Pero la cosa no acabó ahí. Recuerdo que la policía cantonal del Tesino, envidiosa, mató unos días después a un chico que volvía de Génova, rociándolo con veneno desde un coche de bomberos, hasta que se asfixió. Y entonces pasan ante mis ojos todas las demás imágenes de la indescriptible violencia de la guerra civil en la antigua Yugoslavia y las masacres de Srpska Garda, el estadio de Santiago de Chile inmediatamente después del golpe de Estado, las imágenes de Birmania, las palizas de Minsk, las fotos de los cementerios masivos de Camboya y de los campos de concentración nazis y estalinistas, las palizas de los mercenarios estadounidenses en Iraq y Guantánamo. Una gran parte de la humanidad sólo se siente satisfecha si puede destruir, aniquilar, humillar y torturar a otros seres humanos. Es como si hubiéramos creado la Policía y el Ejército para darles un marco, para contenerlos de alguna manera – como si los hechos de Santa María Capua Vetere fueran el precio necesario a pagar para evitar que los monstruos sean libres y maten a diario, aburridos y regodeándose de su inhumanidad.

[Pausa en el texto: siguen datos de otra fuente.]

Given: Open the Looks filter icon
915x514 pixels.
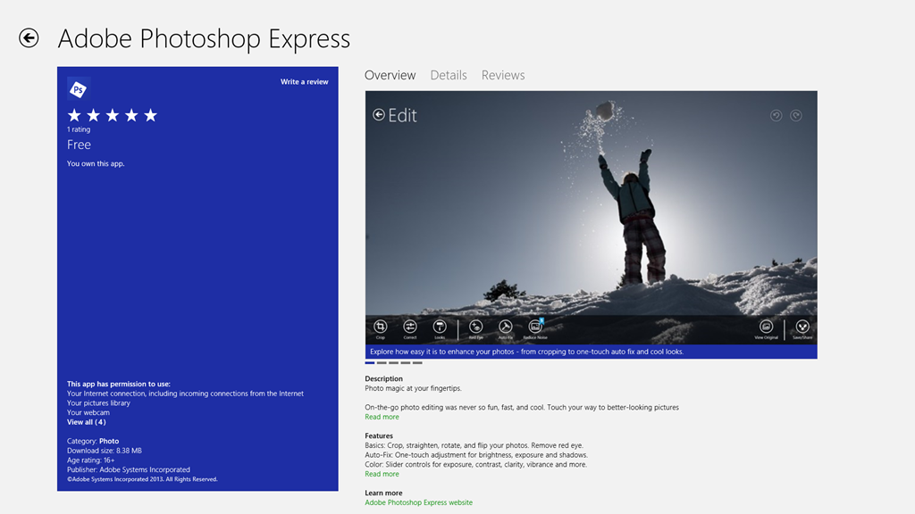Looking at the screenshot, I should point(440,327).
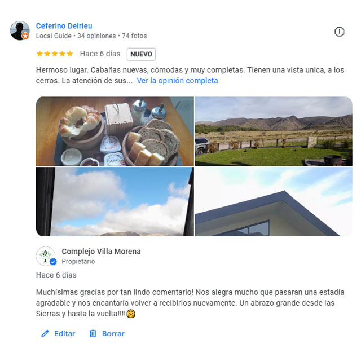Open the mountain landscape lawn photo

pyautogui.click(x=274, y=131)
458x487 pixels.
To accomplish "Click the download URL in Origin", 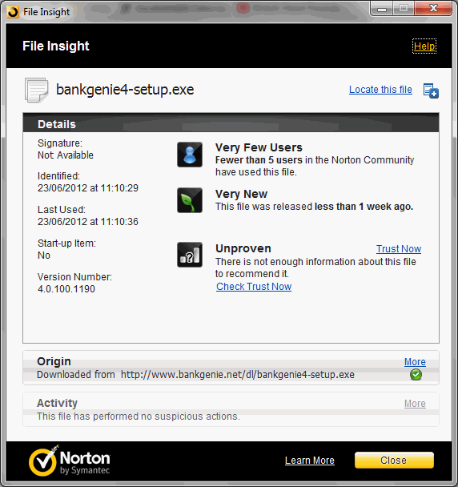I will click(x=238, y=375).
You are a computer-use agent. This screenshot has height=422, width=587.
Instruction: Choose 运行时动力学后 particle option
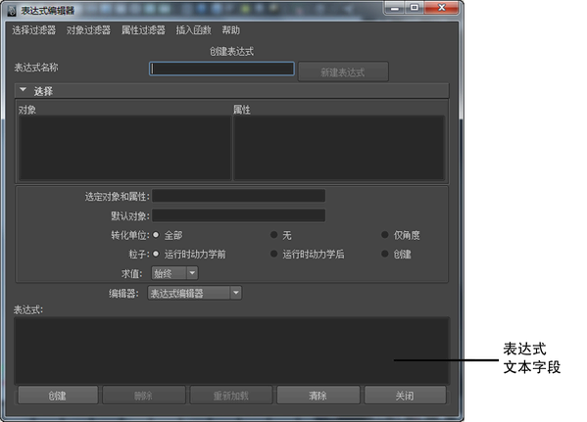[274, 254]

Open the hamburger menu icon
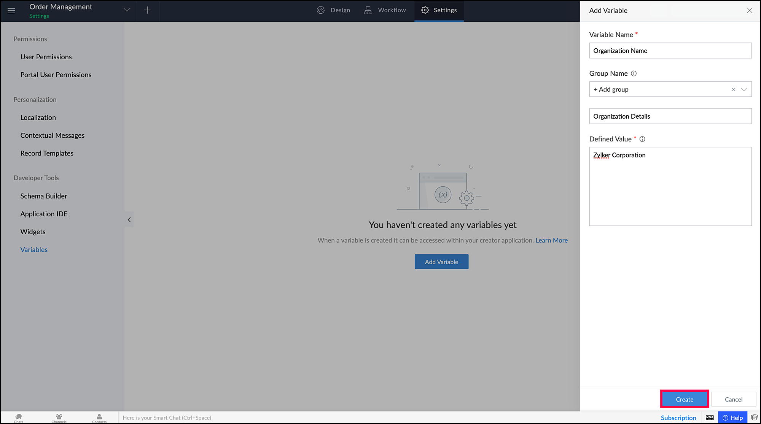click(x=11, y=11)
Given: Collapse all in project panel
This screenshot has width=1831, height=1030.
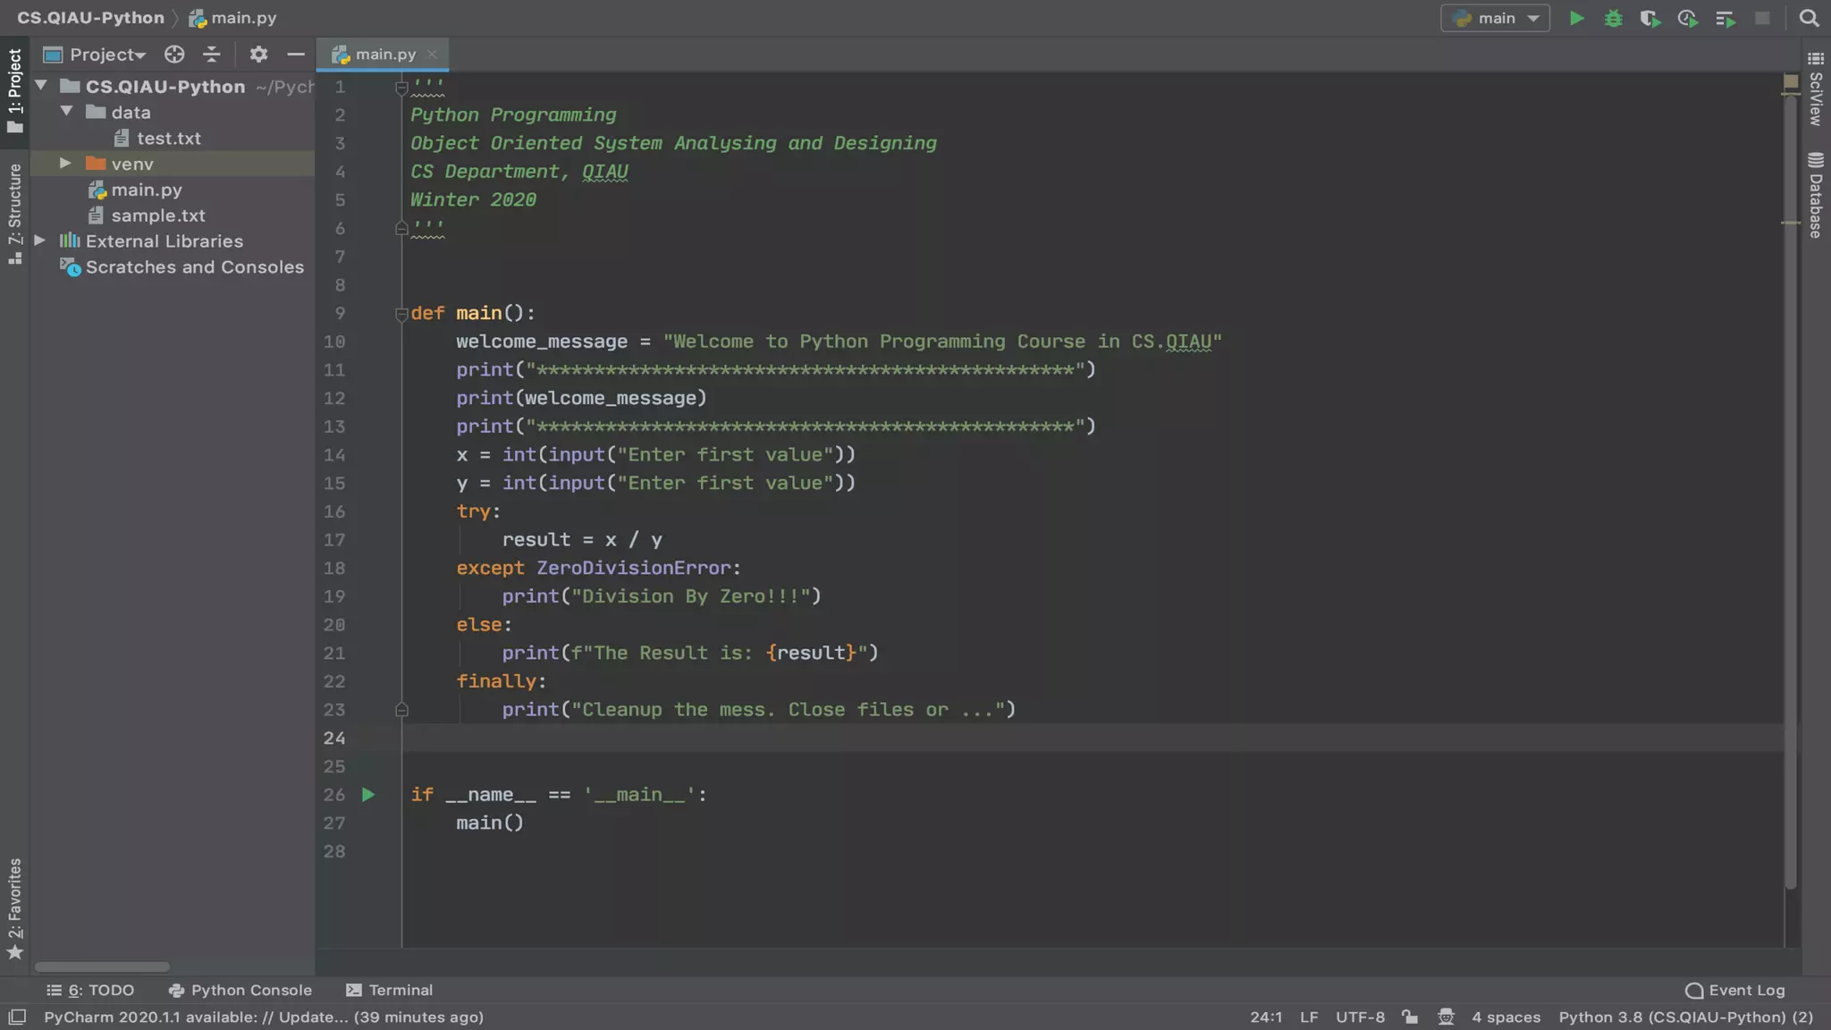Looking at the screenshot, I should [211, 55].
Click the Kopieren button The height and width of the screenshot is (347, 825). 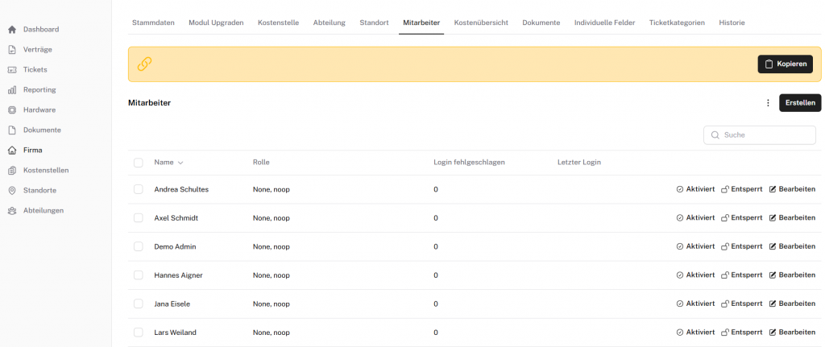(785, 64)
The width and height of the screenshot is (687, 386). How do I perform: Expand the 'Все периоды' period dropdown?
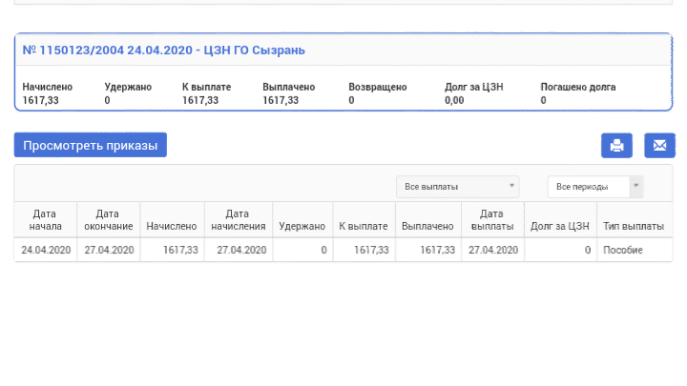(x=594, y=187)
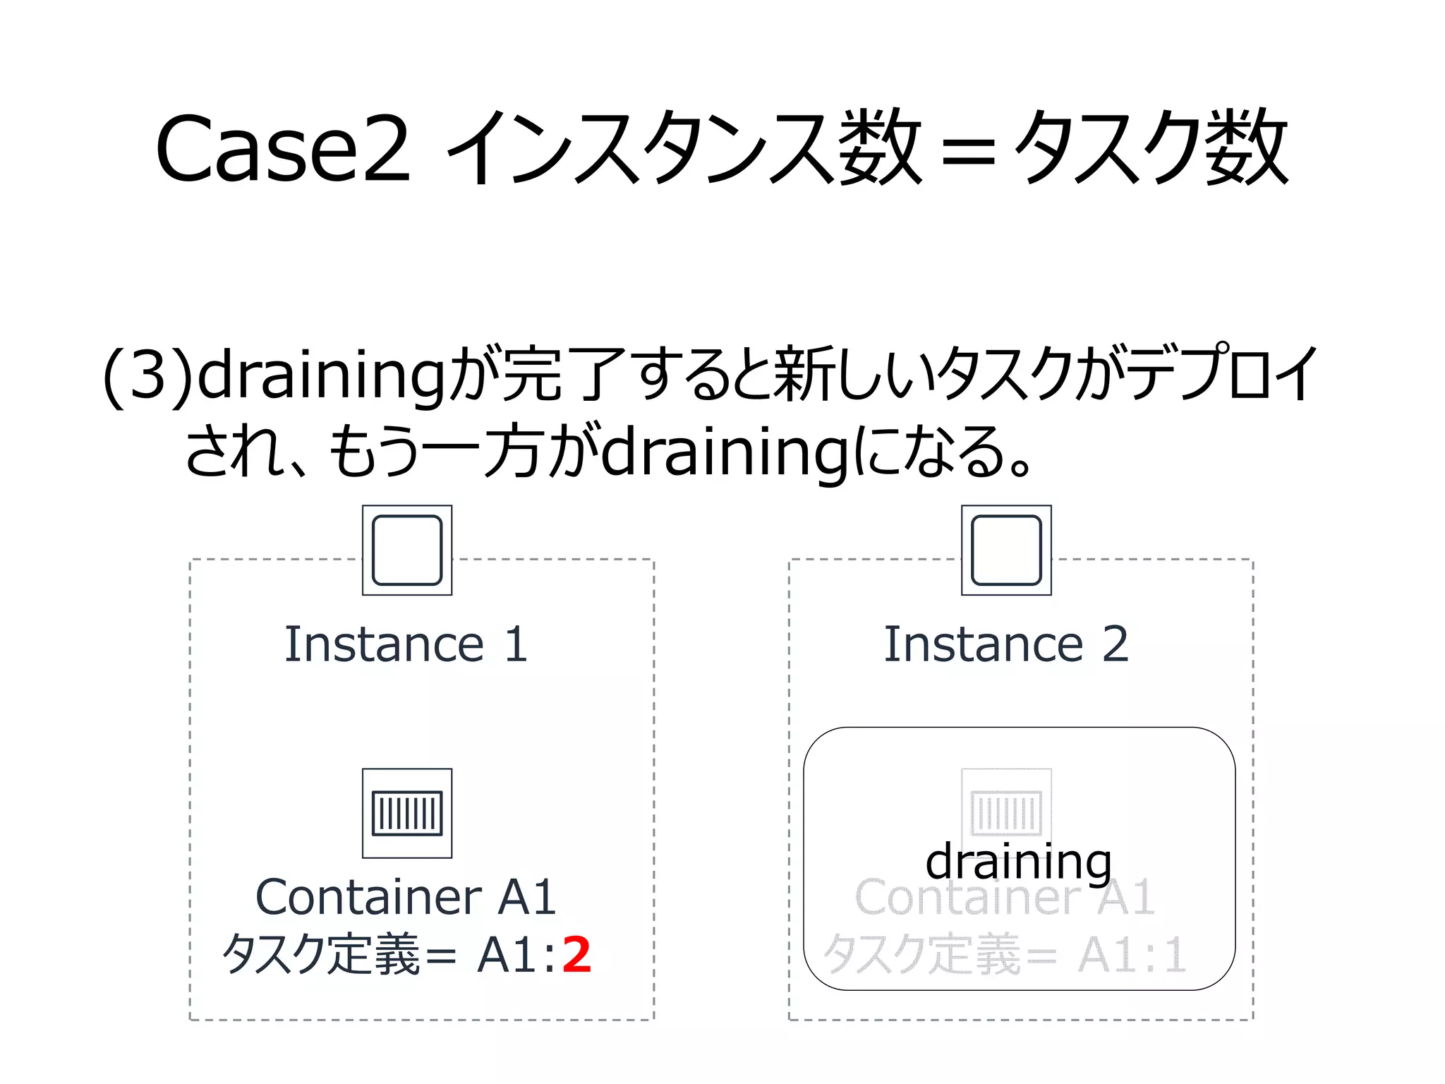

Si han pasado veinte años entre la Escuela Díaz y las palizas en las cárceles, significa que las cosas no han cambiado, que el monstruo no duerme, sino que dormita astutamente, y está listo para estallar en cuanto una grieta en la democracia se convierta en una brecha. Cada vez que una población de borregos demuestra que está dispuesta a aceptar esto también, a cambio de la libertad de ser concejal y disparar a un inmigrante ilegal, experimentando la emoción del asesinato.
Con nuestra ignorancia, nuestra aceptación de la equivalencia de hechos y opiniones, nuestro egoísmo, nuestro rechazo total de la responsabilidad, nos estamos convirtiendo en la carne de cañón de estos torturadores. Los chicos de 1849 murieron en el Janículo defendiendo la libertad, los chicos del G8 defendiendo una idea sagrada de libertad y participación. Nosotros, en cambio, escribiendo tonterías en Facebook y defendiendo nuestros iPhones, dispuestos a dejarlo todo. Ya no formamos parte de la humanidad (por nuestra propia elección), no estamos dispuestos a luchar por nuestros seres queridos, nuestras ideas, nuestro futuro. Despertamos horror.